PT: Tell us more about the kola nut analogy.

Ooni: Let us research kola nuts. Why is it that the Igbos are so particular about it? They fight wars in Igbo land because of kola nut. They will tell you to bring this specific kola nut. Bring this, get that. They fight wars so much. Yes. The only thing that grows in their place is the garden egg. They can grow that one very well. But that kola nut, they should come and tell me where it’s been grown in Igbo land. No, they buy it from Yoruba land.

All their ancestors, how were they taking it from Yoruba land? So, at some point, we were one big happy family. And by our history, we know how it all spread worldwide. We need to teach history. Like you said, what are we doing on this throne? Things like this – advocacy. Could we please connect those infrastructures first? Convenience.

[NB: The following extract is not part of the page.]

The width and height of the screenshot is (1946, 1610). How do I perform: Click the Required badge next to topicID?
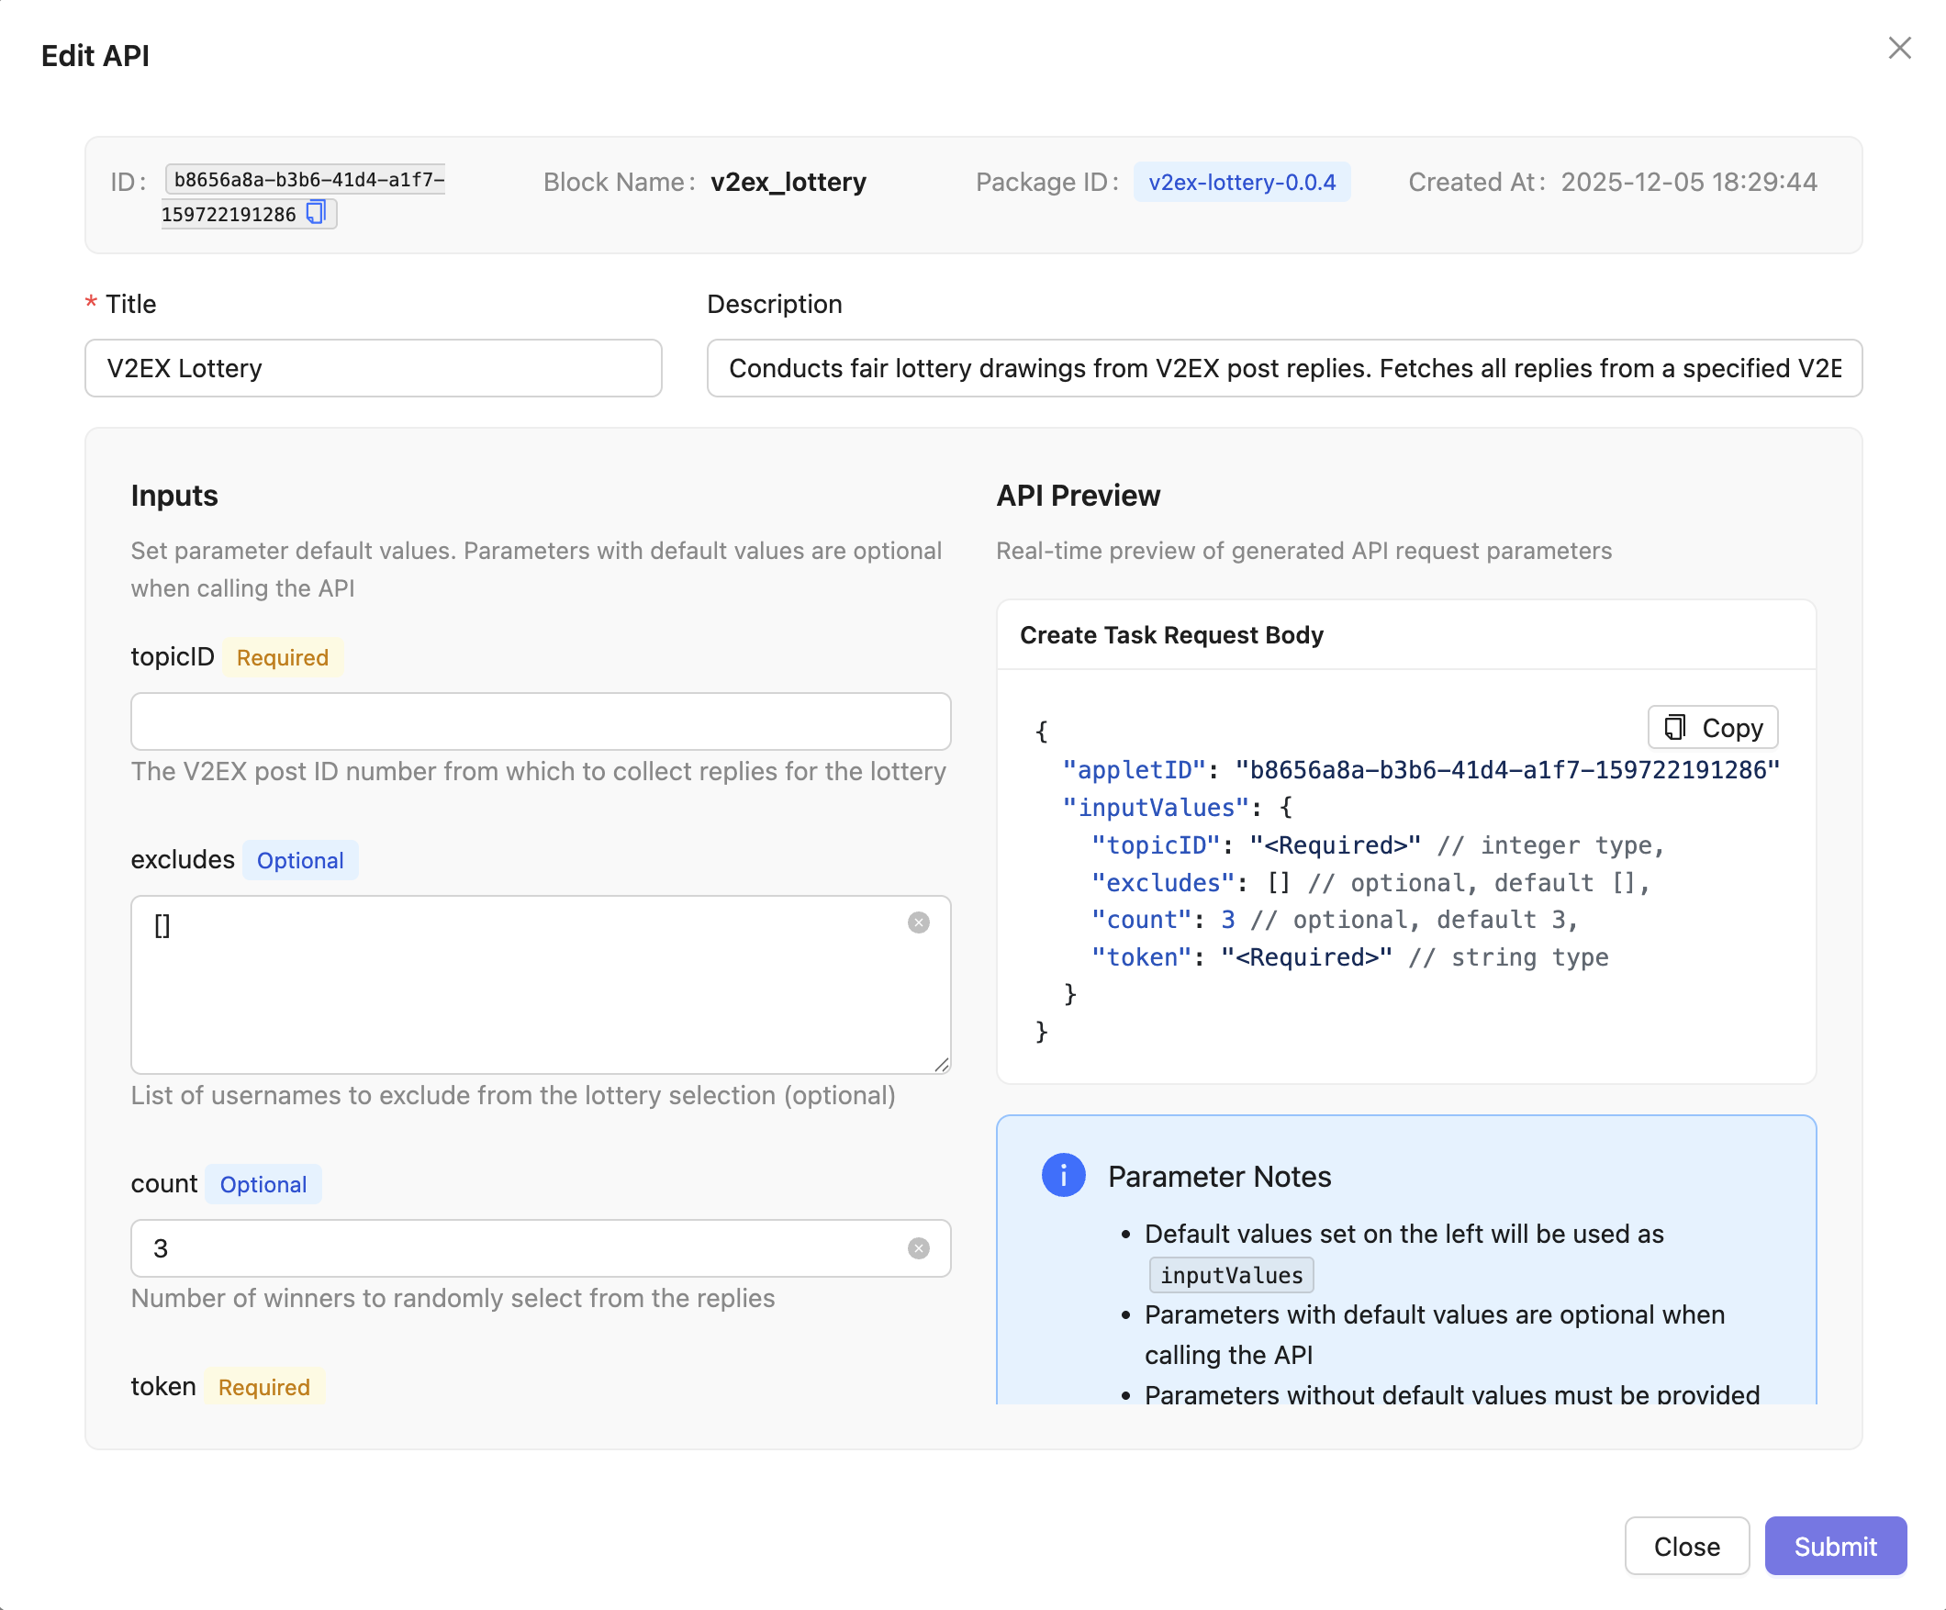pyautogui.click(x=283, y=657)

Infrastructure is all about convenience. If we don’t have a robust and enabling infrastructure, we will have issues which we are trying to avoid.

Once we have a connecting infrastructure that can enhance things like that, we can get people to come and start a citadel of history, heritage, and culture. We can get a lot of people to do that and support. So, for us, for me, never, I’m not going to keep it within myself. I will continue encouraging platforms like yours to let the world know that many things connect us more than what divides us.